* [Prompt] Update the stretch of the crane boom passage from "In some embodiments, along" through "the present disclosure." so that "connecting frame" becomes "mounting frame".

* [Selected passage]

▬▬▬▬▬▬

In some embodiments, the driving mechanism further comprises:

• • a first bearing, an inner ring of which is arranged to sleeve the drum;
  • a first end cover with a first concave portion, and the first end cover is fixedly connected to an outer ring of the first bearing and the second connecting seat; and
  • a second end cover with a second concave portion, and the second end cover is fixedly connected to the outer ring of the first bearing and the second connecting seat;
  • wherein the first concave portion and the second concave portion are spliced together to form a mounting cavity for accommodating the first bearing.

In some embodiments, an outer wall of the second end of the drum is provided with meshing teeth: the driving mechanism further comprises:

• • a gear located outside the drum and in the second through hole of the second connecting seat, the gear being meshed with the meshing teeth; and
  • a gear shaft inserted into a through hole of the gear and rotatably connected to the second connecting seat.

In some embodiments, the number of teeth of the gear is smaller than that of the meshing teeth provided on the outer wall of the second end of the drum.

In some embodiments, one end of the gear shaft protrudes out of the second through hole of the second connecting seat, and a portion of the other end of the gear shaft located outside the second through hole is configured to be non-circular.

In some embodiments, the jackscrew mechanism further comprises:

• • a guiding mechanism comprising a first guiding member: the first guiding member comprises a first mounting end and a first protruding end which are fixedly connected; the first mounting end is mounted on the first connecting seat, and the first protruding end protrudes into the first through hole;
  • wherein an outer wall of the first shaft is provided with a first chute, a length direction of which is parallel with an axial direction of the first shaft: the first protruding end is inserted into the first chute.

In some embodiments, the guiding mechanism further comprises:

• • a second guiding member comprising a second mounting end and a second protruding end which are fixedly connected; the second mounting end is mounted on the second connecting seat, and the second protruding end protrudes into the second through hole;
  • wherein an outer wall of the second shaft is provided with a second chute, a length direction of which is parallel with an axial direction of the second shaft: the second protruding end is inserted into the second chute.

In some embodiments, the size of an end of the first shaft away from the drum is smaller than that of an end of the first shaft facing the drum; and/or the size of an end of the second shaft away from the drum is smaller than that of an end of the second shaft facing the drum.

In some embodiments, along a width direction of the auxiliary boom body, two sides of the connecting frame in a width direction thereof are provided with at least one group of the first connecting hole and the second connecting hole respectively; and the jackscrew mechanism is arranged between each group of the first connecting hole and the second connecting hole.

The embodiments of the present disclosure further provide a crane, comprising the auxiliary boom according to any of the technical solutions of the present disclosure.

▬▬▬▬▬▬

* [Source data]
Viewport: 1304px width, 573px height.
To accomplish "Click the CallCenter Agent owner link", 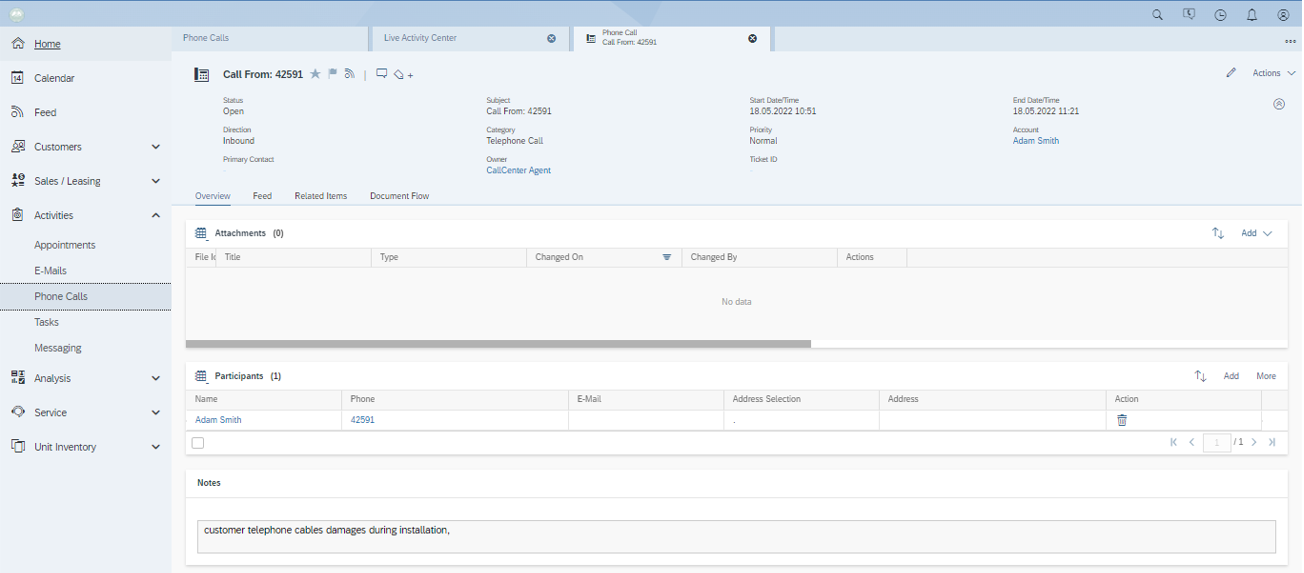I will point(518,171).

▬▬▬▬▬▬

* [Reply]
In some embodiments, along a width direction of the auxiliary boom body, two sides of the mounting frame in a width direction thereof are provided with at least one group of the first connecting hole and the second connecting hole respectively; and the jackscrew mechanism is arranged between each group of the first connecting hole and the second connecting hole.

The embodiments of the present disclosure further provide a crane, comprising the auxiliary boom according to any of the technical solutions of the present disclosure.